## Provided records
┄┄┄┄┄┄┄┄┄┄

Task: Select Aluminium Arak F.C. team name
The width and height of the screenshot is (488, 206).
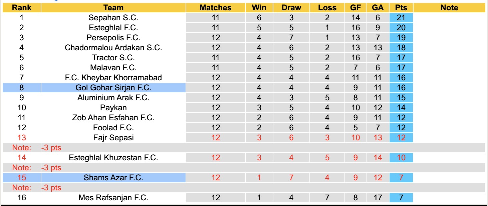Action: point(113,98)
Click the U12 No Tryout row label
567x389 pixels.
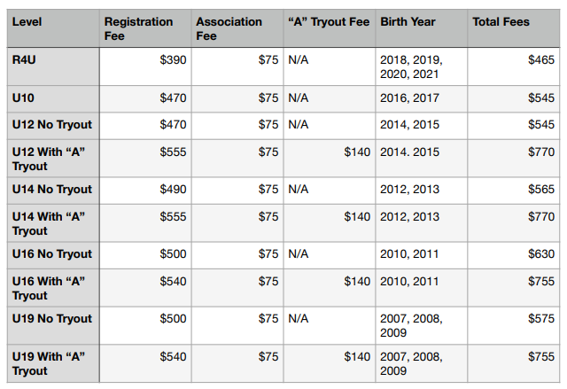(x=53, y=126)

┄┄┄┄┄┄┄┄┄┄

Please rewrite the material above, swapping "screenshot" for "image" and keeping everything else the same. Omit the pictures from your answer.

Task: Select Aluminium Arak F.C. team name
The width and height of the image is (488, 206).
Action: point(113,98)
Click the U12 No Tryout row label
567x389 pixels.
(x=53, y=126)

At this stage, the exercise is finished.